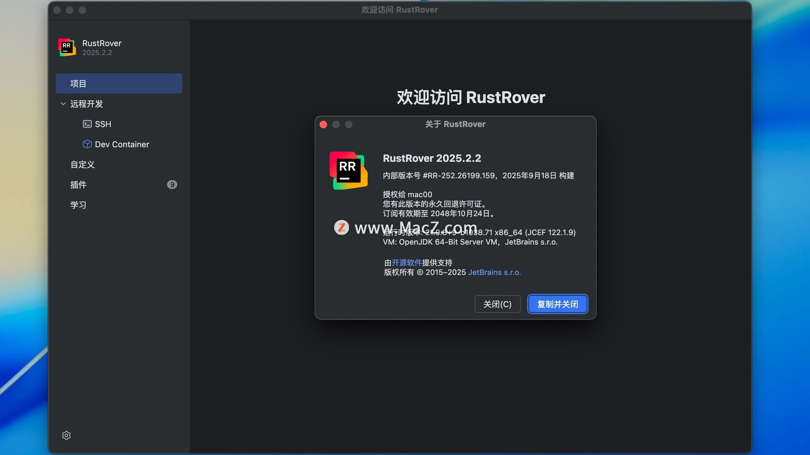
Task: Open the 插件 sidebar item
Action: (78, 185)
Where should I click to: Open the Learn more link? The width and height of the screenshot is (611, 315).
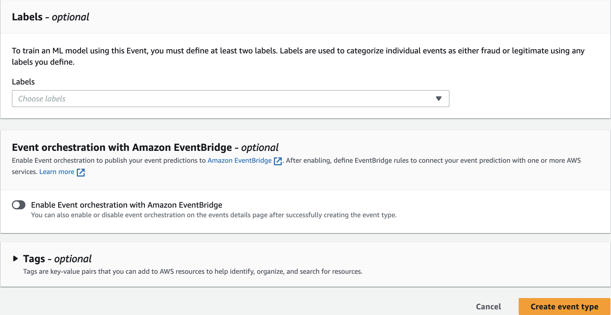point(57,172)
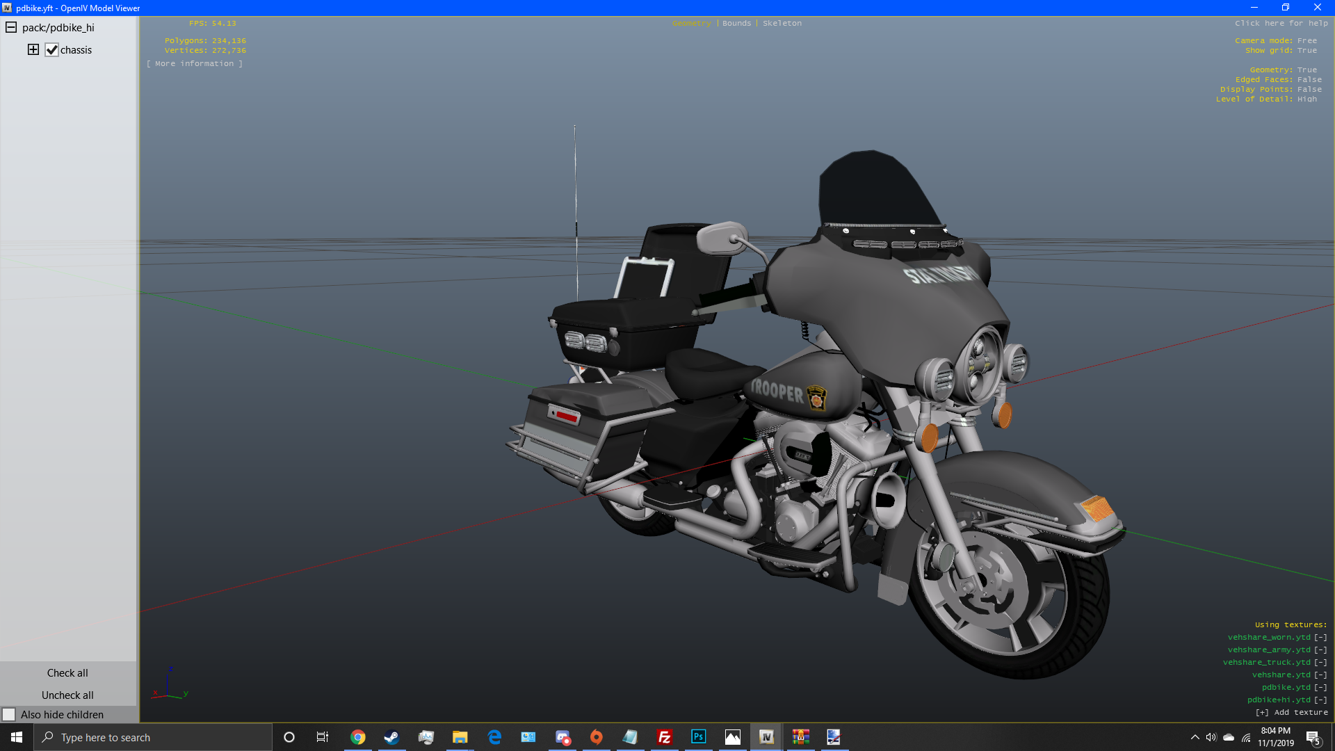Uncheck the chassis visibility checkbox
1335x751 pixels.
coord(51,50)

##############################

ACTIVITY
What is needed is a word-for-word restatement of the lines from the one holding "Where should I" to the final line of the data above, inclusive, without any pictures.

RESPONSE TO THIS EXERCISE
Where should I click to: Open the Learn more link? The width and height of the screenshot is (611, 315).
point(57,172)
Uncheck the chassis visibility checkbox
1335x751 pixels.
coord(51,50)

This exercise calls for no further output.